### [Your task]
Tally every line of the listing below that holds "agent", then give the tally alone.

### [Task material]

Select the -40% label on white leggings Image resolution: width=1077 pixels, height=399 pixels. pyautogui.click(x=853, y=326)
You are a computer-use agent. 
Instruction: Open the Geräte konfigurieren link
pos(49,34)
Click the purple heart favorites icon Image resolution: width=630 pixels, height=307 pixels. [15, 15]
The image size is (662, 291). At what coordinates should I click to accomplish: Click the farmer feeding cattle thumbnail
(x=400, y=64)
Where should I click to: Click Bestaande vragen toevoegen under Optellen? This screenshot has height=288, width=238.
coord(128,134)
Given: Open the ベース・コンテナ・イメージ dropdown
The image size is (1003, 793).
...
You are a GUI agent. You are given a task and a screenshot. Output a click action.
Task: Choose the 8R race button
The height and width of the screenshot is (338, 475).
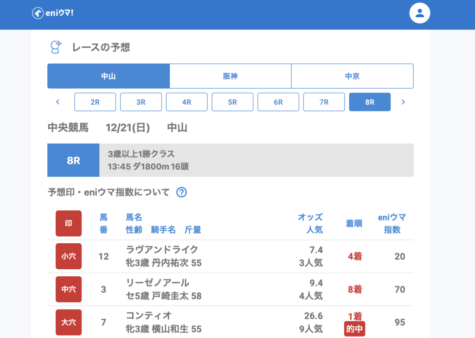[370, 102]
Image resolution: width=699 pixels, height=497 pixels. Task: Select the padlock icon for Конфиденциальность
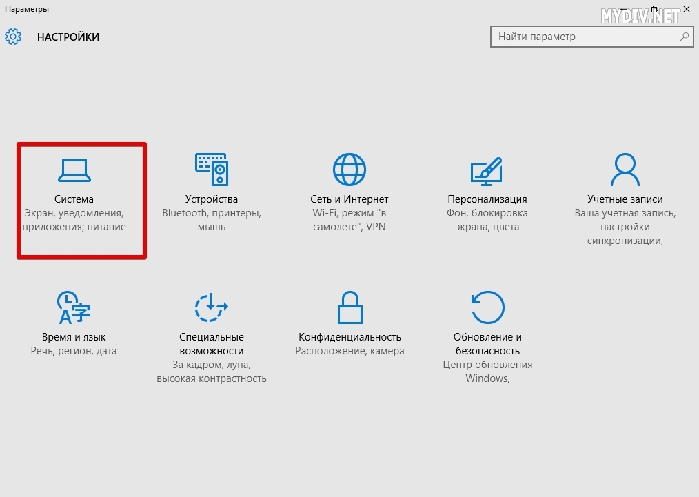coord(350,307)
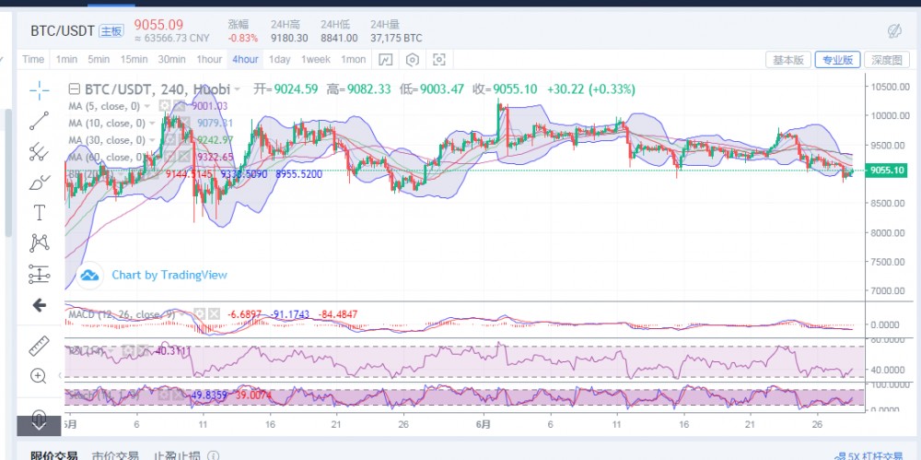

### [Written reply]
2